The microprocessor configures, monitors and controls the communication controller. The microprocessor reads out received messages, evaluates them, calculates new messages and ensures the writing of the messages for sending over the communication link. For data transmission within the subscriber, the microprocessor transmits data word by word out of the communication controller into the memory of the microcontroller. At the high clock rates of the microprocessor customary today, multiple waiting cycles occur during which the microprocessor waits for the end of the data transmission and is unable to pursue any other tasks.

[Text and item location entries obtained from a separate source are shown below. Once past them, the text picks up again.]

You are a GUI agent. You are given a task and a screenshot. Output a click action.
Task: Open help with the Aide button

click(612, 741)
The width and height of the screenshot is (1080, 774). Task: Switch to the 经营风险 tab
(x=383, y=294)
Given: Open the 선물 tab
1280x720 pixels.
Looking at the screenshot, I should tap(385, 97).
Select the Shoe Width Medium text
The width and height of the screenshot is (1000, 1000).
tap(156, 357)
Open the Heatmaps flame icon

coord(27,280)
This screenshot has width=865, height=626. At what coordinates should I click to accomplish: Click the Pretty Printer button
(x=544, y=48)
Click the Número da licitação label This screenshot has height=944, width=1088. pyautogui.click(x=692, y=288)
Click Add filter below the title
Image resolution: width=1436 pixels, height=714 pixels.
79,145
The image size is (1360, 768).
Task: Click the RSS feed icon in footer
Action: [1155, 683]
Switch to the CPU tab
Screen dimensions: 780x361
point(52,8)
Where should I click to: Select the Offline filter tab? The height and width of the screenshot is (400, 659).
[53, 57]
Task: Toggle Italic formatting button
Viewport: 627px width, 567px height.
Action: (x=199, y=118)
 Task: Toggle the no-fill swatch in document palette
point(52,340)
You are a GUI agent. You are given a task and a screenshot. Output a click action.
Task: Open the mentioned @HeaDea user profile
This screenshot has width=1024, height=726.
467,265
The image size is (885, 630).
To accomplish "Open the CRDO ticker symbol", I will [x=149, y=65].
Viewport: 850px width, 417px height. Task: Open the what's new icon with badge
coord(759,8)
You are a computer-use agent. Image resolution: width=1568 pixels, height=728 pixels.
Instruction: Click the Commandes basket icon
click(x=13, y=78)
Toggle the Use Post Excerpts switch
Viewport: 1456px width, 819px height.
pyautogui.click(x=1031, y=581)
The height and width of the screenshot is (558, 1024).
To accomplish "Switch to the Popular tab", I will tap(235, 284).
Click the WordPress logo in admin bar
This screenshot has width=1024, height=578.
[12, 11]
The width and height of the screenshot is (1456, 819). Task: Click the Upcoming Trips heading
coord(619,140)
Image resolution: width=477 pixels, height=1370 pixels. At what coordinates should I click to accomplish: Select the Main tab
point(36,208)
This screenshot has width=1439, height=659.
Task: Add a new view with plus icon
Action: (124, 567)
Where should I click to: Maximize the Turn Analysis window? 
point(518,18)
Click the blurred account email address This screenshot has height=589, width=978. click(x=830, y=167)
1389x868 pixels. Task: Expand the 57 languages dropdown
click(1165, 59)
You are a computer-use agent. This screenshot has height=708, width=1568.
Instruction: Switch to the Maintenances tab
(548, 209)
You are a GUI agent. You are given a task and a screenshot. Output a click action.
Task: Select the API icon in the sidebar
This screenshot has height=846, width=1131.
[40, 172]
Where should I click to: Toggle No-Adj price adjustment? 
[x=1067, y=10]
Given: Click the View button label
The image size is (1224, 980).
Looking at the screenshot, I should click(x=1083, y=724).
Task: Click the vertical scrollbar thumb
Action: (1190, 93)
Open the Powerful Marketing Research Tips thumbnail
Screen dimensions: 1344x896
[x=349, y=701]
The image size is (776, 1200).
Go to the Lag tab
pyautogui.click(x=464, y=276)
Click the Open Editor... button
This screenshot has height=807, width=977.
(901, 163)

In simple gateway operations, it is often necessary only to read out the received data from a communication controller of the subscriber and to write it to one or more other communication controllers of the subscriber for sending. If no DMA (direct memory access) controller is used, the microprocessor (the host CPU) transfers data word by word out of the communication controllers into a memory element assigned to the microprocessor or into a memory element internal to the CPU to process it, if necessary, and then copy it to the appropriate communication controller. At the high clock rates of the microprocessor (the host CPU) customary today, several waiting cycles occur during which the microprocessor is blocked and is unable to perform any other tasks.
The microprocessor configures, checks, and controls the at least one communication controller and/or the logic circuit contained therein as well as the configuration data of the active interface. The microprocessor reads out and evaluates and/or processes message objects already received in the message memory of the communication controller and automatically copied into the memory element of the microprocessor, calculating new memory objects and storing them in the memory element of the microprocessor. In addition, information is transmitted to the appropriate communication controllers so that they are able to transfer the up-to-the-minute data out of the memory element of the microprocessor to their own message memory.
It is also known that, for relieving the burden on the microprocessor of the microcontroller of a subscriber of the communication system, a DMA controller may be connected to the peripheral bus via a passive interface and an active interface as a so-called master. The DMA controller may perform a data transfer between the memory element of the microcontroller and the communication controller. It is configured and initialized by the microprocessor (host CPU) for this purpose. The DMA controller then transfers data word by word out of the communication controller into the memory element of the microcontroller or—if this function is supported—directly between the communication controllers. The end of data transfer is reported to the microprocessor via an interrupt, whereupon the microprocessor restarts the process for the next message. Processing of interrupts generates a large number of CPU commands, which ties up a large portion of the computation and memory resources of the microprocessor. In addition, the possible jitter (uncertainty with regard to the execution duration over time) of interrupted software tasks increases due to the frequent interrupts.